As Lloyd told the story, the seniors at West Virginia State assigned near-impossible jobs to all the freshmen, as a way of messing with them. Because Lloyd was the tallest at 6-foot-6, "my job was to reach up and make sure the moon was shining when [the seniors] were with their girls."
"That was my job, and they expected me to come through," Lloyd wrote. "They made me the 'Moonfixer,' and it stuck."

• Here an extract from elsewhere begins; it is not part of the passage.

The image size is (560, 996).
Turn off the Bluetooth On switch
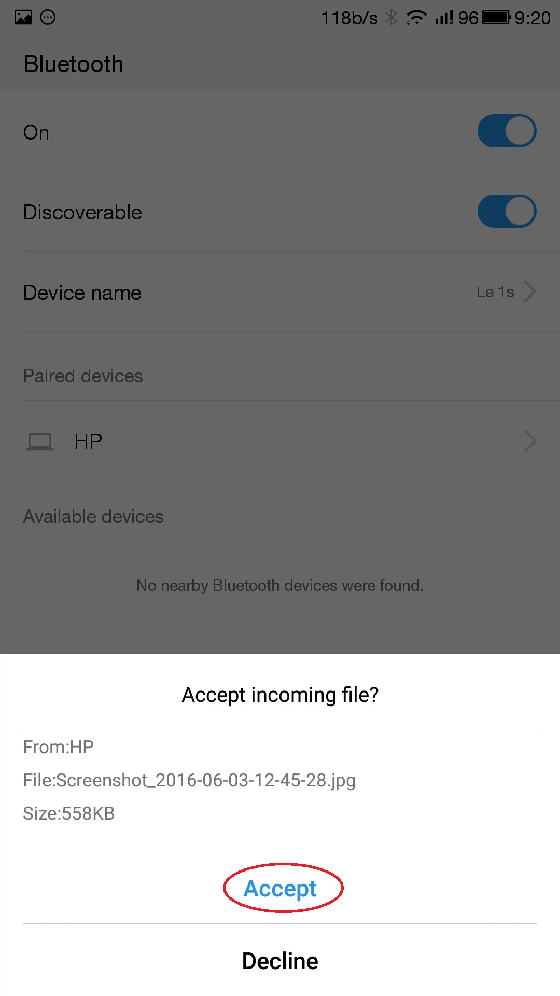coord(507,131)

Despite the landmark nature of Lloyd's barrier-breaking Halloween 1950 performance, the fact he became the first black player ever to appear in an NBA game barely registered as a blip on the radar at the time, as Yahoo Sports NBA columnist Marc J. Spears once wrote for the Boston Globe:
The next day, the Rochester Democrat & Chronicle didn't mention Lloyd in its game story while the Rochester Times-Union only wrote: "Bones McKinney, the Caps' new coach, injected big Earl Lloyd, Negro Star of West Virginia State, into the lineup (after halftime) and he took most of the rebounds."
"In 1950, the NBA was like 4 years old," Lloyd said. "We were like babes in the woods. I wouldn't say it was ho-hum. But it didn't get the type of coverage that major league baseball got."
While Lloyd's initial foray in the NBA proved almost somewhat uneventful, thanks in large part to taking place in an integrated Northern city, many other nights featured more regrettable interactions.
“Those fans in Indianapolis, they yell stuff like, ‘Go back to Africa,'" Lloyd later said. "And I’m telling you, you would often hear the N-word. That was commonplace. There were a lot of people who sat close to you who gave you the blues, man.”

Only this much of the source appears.